Entering edit mode

Hi all,

could anyone please help how to design model in limma for categorical variables association with methylation epic array data?

I am using below model but keep getting error; status is the categorical variable here;

```
#model matrix
var1<-model.matrix(~status + as.factor(sex) + Age +CD8T +CD4T +NK + Bcell +Mono+smoking + PC1 + PC2 + PC3, data=targets2)
fit1<-lmFit(mval,var1)
fit1<-eBayes(fit,trend=TRUE, robust=TRUE)
probe<-topTable(fit1,adjust="BH",coef=2,num=Inf)
sig.probe<-probe[which(probe$adj.P.Val<=0.05),]
```

Many thanks

Thanks, this model previously working effectively when analyzing the association between continuous variables and DNA methylation. However, when attempting to assess the relationship with categorical variables, the script appears to hang indefinitely on the high-performance computing (HPC) system. In contrast, analyzing continuous variables only took approximately two hours to complete.

But will try again!

How many levels does

`status`

have? Please type`table(status)`

and show the output.What you are describing is not a limma error, but an issue with the size of the dataset and your computational resources, for example running out of memory.
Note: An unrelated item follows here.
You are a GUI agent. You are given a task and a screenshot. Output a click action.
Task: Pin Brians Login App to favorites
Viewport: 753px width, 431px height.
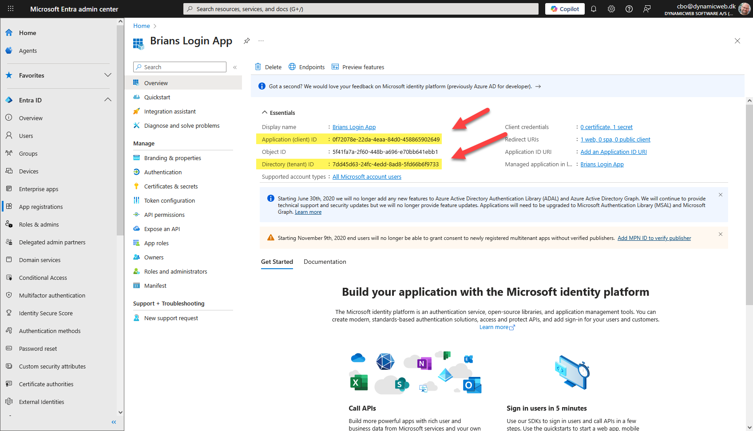coord(247,41)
Computation time in limma is determined by the size of the dataset (which you haven't described) and by the number of columns to the design matrix. For a given number of design matrix columns, computation time is unaffected by whether the original variables were continous or categorical. The problem has nothing to do with categorical vs continuous but simply the size of the fitted model

I note that you have posted several previous questions on this forum where you reported successfully fitting limma models to methylation data including categorical variables, so you must already know from your own experience that there's no particular problem with categorical variables. Your current model as several categories variables, not just

`status`

but also`sex`

and probably`smoking`

.thanks, Gordon Smyth, it is sorted now. it was just a large sample size. above command work perfectly with both continue and categorical variable association analysis.